§ Description of the task: Whenever the word "agent" turns up in a line below, that line should be copied.

§ Pixel coordinate grounding data:

==========

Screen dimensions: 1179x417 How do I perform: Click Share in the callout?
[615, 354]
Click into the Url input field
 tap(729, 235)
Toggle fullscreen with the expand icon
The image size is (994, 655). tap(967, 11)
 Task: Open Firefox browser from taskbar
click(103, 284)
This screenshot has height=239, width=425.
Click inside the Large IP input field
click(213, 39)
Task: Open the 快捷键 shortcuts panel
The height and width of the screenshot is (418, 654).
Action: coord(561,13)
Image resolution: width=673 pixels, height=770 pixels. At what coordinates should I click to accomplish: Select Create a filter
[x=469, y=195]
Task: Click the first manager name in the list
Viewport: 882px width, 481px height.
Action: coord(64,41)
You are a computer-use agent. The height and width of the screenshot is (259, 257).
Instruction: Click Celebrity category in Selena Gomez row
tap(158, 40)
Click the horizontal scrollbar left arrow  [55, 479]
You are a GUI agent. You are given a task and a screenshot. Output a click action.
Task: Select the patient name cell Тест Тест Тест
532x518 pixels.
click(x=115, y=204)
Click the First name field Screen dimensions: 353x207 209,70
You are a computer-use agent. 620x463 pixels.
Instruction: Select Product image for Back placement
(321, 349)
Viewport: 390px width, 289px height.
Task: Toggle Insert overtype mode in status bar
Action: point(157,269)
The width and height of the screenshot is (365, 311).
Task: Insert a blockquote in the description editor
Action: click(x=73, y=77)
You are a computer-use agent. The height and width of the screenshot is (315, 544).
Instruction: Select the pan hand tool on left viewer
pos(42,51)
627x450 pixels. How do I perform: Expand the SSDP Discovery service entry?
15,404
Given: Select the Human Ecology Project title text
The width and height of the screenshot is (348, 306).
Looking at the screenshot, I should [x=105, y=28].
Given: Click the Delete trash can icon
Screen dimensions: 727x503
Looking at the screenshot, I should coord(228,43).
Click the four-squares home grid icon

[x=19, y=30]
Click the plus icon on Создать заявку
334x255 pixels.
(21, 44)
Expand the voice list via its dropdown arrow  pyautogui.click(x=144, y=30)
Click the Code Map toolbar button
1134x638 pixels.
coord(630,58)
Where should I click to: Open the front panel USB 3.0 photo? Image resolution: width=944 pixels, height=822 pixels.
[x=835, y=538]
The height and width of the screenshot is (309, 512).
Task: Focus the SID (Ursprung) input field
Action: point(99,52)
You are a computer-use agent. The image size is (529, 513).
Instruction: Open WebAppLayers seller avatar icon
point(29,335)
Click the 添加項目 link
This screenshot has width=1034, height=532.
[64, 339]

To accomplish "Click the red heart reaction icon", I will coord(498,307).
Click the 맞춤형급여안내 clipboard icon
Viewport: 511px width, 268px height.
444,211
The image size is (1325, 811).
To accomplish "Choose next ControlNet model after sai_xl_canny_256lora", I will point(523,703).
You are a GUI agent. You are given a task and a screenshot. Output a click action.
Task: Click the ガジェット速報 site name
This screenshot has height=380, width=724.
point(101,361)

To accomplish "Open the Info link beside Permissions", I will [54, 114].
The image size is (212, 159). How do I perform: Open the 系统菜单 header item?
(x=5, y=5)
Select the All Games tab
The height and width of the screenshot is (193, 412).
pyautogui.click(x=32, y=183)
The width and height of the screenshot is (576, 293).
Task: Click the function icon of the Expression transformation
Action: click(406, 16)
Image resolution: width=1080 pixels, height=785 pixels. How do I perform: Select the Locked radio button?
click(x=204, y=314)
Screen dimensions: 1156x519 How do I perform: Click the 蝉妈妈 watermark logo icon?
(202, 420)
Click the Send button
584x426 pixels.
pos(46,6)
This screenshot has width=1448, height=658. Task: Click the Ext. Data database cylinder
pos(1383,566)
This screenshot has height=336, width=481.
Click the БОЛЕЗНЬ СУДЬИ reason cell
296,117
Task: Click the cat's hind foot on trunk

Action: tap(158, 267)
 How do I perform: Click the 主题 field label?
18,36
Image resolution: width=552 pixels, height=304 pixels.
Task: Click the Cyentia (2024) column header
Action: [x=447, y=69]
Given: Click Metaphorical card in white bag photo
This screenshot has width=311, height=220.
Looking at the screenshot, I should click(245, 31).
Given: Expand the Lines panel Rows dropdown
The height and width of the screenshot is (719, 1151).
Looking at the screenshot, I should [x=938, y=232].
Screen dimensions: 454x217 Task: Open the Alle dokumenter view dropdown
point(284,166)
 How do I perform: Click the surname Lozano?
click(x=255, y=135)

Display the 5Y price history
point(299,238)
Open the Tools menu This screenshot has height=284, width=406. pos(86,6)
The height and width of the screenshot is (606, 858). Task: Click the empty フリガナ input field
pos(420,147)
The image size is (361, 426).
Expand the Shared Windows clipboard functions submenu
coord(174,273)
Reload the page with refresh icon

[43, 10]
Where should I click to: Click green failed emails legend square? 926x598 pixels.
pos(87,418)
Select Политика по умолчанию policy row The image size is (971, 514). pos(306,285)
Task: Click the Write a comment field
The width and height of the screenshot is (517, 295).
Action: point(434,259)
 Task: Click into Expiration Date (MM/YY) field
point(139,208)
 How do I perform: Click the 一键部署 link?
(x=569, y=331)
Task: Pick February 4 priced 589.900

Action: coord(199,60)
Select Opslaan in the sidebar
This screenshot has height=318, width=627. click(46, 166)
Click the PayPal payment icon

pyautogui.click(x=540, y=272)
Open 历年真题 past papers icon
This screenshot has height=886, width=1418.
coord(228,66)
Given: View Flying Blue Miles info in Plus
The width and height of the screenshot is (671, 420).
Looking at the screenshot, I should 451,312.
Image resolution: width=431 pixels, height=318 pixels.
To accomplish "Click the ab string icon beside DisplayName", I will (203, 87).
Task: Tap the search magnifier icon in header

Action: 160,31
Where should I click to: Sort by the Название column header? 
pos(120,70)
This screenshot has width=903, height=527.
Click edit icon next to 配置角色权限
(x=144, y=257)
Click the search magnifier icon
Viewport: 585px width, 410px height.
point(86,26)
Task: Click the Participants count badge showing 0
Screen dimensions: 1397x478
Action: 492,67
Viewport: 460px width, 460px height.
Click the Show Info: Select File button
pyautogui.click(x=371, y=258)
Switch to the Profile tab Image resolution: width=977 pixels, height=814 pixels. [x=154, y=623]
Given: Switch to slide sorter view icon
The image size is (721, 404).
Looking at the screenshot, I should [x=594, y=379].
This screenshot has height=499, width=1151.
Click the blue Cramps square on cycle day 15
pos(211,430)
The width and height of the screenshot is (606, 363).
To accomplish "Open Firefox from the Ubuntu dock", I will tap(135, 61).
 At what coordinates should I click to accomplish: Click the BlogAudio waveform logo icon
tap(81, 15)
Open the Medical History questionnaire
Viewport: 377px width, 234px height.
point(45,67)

==========

§ Solution to the problem:
You are a computer-use agent. The height and width of the screenshot is (259, 257).
You are a GUI agent. You are given a task and a screenshot. Output a click action.
You are a computer-use agent. 620x463 pixels.
You are a computer-use agent. The height and width of the screenshot is (315, 544).
You are a computer-use agent. The image size is (529, 513).
You are a GUI agent. You are given a task and a screenshot. Output a click action.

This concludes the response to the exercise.